There is probably at least one area in life where you would consider yourself an expert.

For example, hopefully, you see yourself as an expert in some aspect of your chosen career field. Maybe you’re really good at computer programming or project management or driving a truck.

Or maybe it’s writing.

Whatever it is that you’re an expert at, are you the absolute best in the world at that activity? And if you are the best in the world, could you be even better?

I have no idea whether you’re the G.O.A.T. — Greatest Of All Time — in any given field, but I can answer that second question for you: YES, you can be better than you are now.

Everything you do in life can be optimized beyond what you’re doing now.
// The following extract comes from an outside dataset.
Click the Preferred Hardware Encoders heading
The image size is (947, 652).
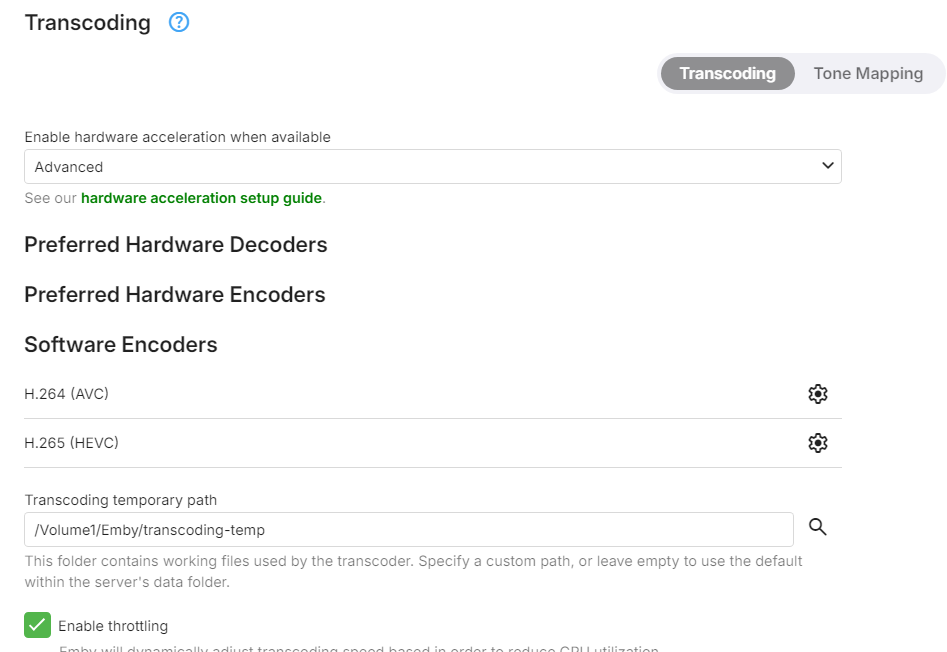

Although it doesn’t make sense to try and squeeze every last drop out of every activity (see Pareto), it does make sense to hone in on those areas that are most important to you.

Like your writing.

Tweak Techniques to Fit You

If you’ve read all the posts in this series, I thank you, but I also invite you to not consider these techniques and ideas to be one-and-done propositions. Applying any of them will gain you some degree of enhanced writing productivity, but you shouldn’t stop there.

Pick the ones that resonate with you and give them a whirl. If they pay you dividends in terms of an increased word count or better prose, keep them in your writer’s tool chest. If they don’t, consider jettisoning them.

But you might want to have a closer look before you cut ties with a method forever, just to make sure that a slight tweak wouldn’t make it work for you.

For instance, I talk a lot about breaking your writing tasks down into nuggets that you can knock off in one sitting or one day. That will work well for most people, but maybe you know from experience that you write best when you drag a long chapter out over the course of a week or more. Maybe you need the time in between for your thoughts and prose to gel, and shorter atomic units just feel choppy to you.

In that case, setting daily goals might not be the best approach, but setting weekly goals could get you humming along.

Optimize to Make the Best Better

And if you find a technique that does work well for you, that doesn’t mean it couldn’t work even better with a few adjustments.

Maybe you undertake a 30-day challenge to write for an hour every morning before you go to work. To begin with, you set your alarm 30 minutes earlier than normal and write during that extra time PLUS while you drink your morning coffee, time previously reserved for surfing the net. The experiment goes splendidly well, and you find that, by the end of the month, you’re getting up early on your own, and you hardly ever need an alarm clock.

You decide that, when a challenge really motivates you toward the achievement of your goals, you’re able to adopt a new habit pretty quickly. You look at your list of other things you want to start doing and zero in on two biggies for the next month: exercising every day and giving up sodas.

The first week is a struggle, but you push through, and by the end of the month, you’re a writing, exercising, soda-free fool!

Maybe the third month, you try three challenges at once, or maybe you cut the challenge time down to 15 days rather than 30. You keep pushing until you run out of improvements you want to make, or until your returns diminish. At that point, you’ve found your sweet spot and optimized the 30-day challenge technique for you.

The point is, you can almost always get better in almost every area of life.

And don’t be satisfied with better when you can make better even better.

Measure Your Results

In order to make this work and keep it from bogging you down, you need to be ruthless in your evaluation and follow-up actions. If you find an optimization that nets you a 25% increase in words written per hour, exploit it to the fullest. On the other hand, if you’re spending a lot of mental energy to squeeze out one or two percent increases, it might not be worth the effort.

Move on to the next technique.

Whatever you do, don’t ever stop trying to improve.